During the initialization phase, the user script, artifact dependencies specified, and package dependencies specified are made available to a Python engine that handles the processing for the Python processing step.
During the execution phase, the Python processing step processes input records as follows:
- sets values for flowInputVars and flowParameters based on the record
- runs the entire user-specified script using the exec() function
- retrieves the value of flowOutputVars back into the record
During the termination phase (when the scoring pipeline is shut down), the Python engine servicing the Python processing step and the related execution context are ended.
The initialization and termination phases are opaque to the user scripts – the user script does not receive any notifications during those phases.
Persisting Values Over Records
To persist values over the span of processing of several input records, store them in the dictionary returned by a call to the globals() function.
The following example script maintains (in the globals()

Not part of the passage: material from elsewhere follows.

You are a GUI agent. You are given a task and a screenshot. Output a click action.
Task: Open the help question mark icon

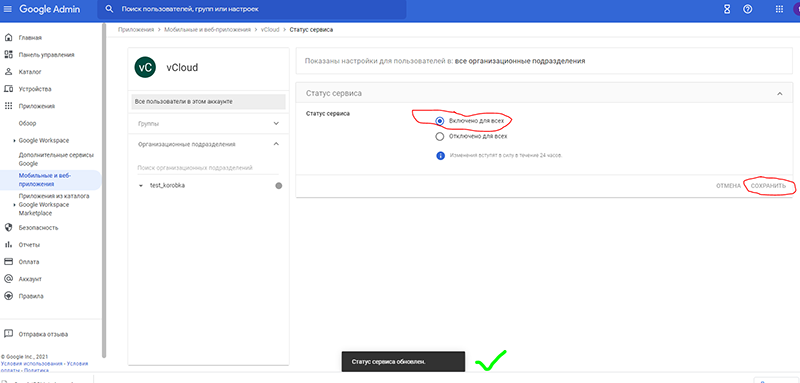click(747, 9)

dictionary) a cumulative sum and count of the input field value
using keys persistent_count
and persistent_sum
and outputs them through fields cumulative_count
and cumulative_sum
.
## a running count and a running sum are
## saved in the globals() dictionary to
## persist the values across several records
data_from_input_step = flowInputVars["INPUT_DATA"]

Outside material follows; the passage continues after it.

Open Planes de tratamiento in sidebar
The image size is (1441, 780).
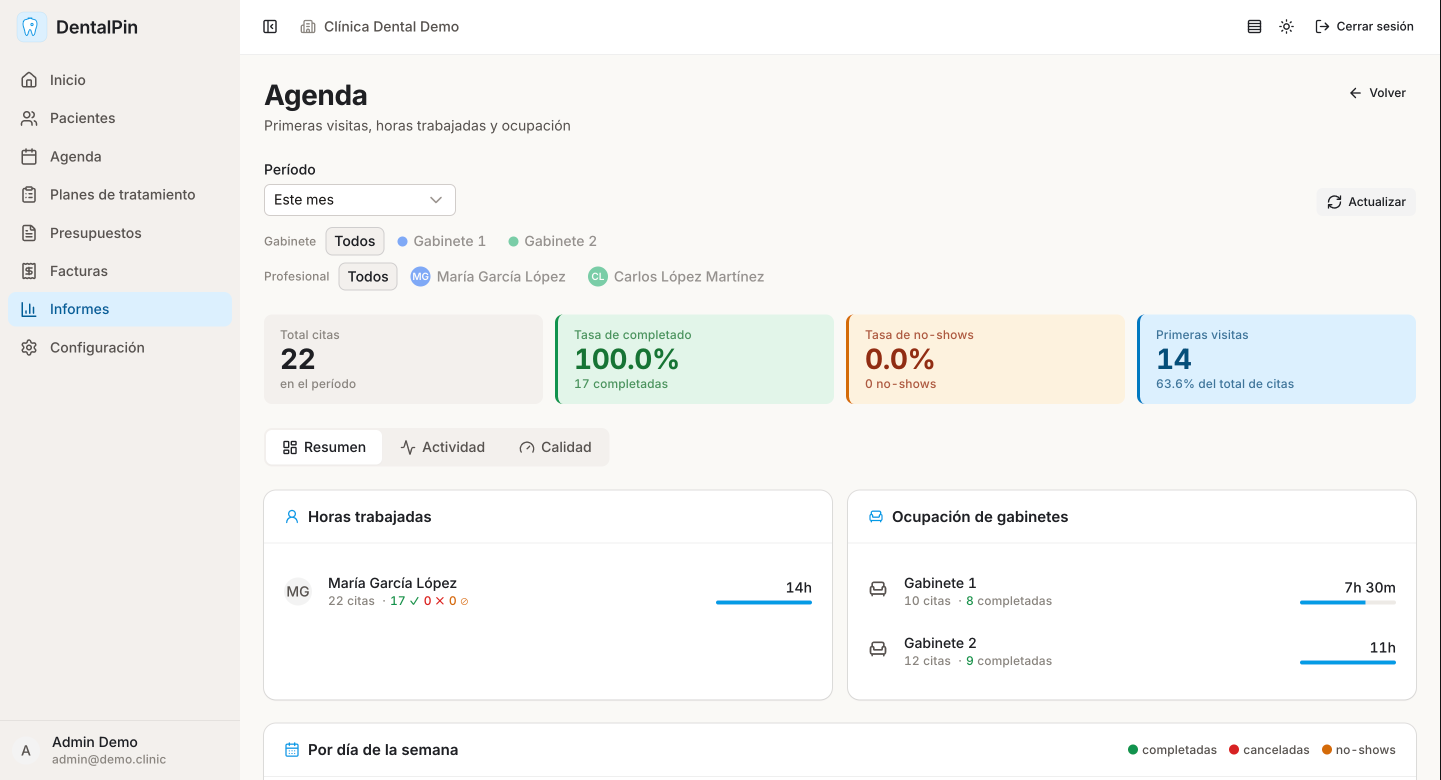122,195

value = data_from_input_step["value"]
global_vars = globals()
if "persistent_count" in global_vars:
# subsequent records
global_vars["persistent_count"] += 1
global_vars["persistent_sum"] += value
else:
# first data record
global_vars["persistent_count"] = 1
global_vars["persistent_sum"] = value
flowOutputVars = {
"cumulative_count": global_vars["persistent_count"],
"cumulative_sum": global_vars["persistent_sum"]
}
Python Interpreter Used
See the Platforms page for information on the version of Python used to run Python scripts in the Python processing step. Currently, there is no option to use a different version of Python to run scripts in Python processing steps.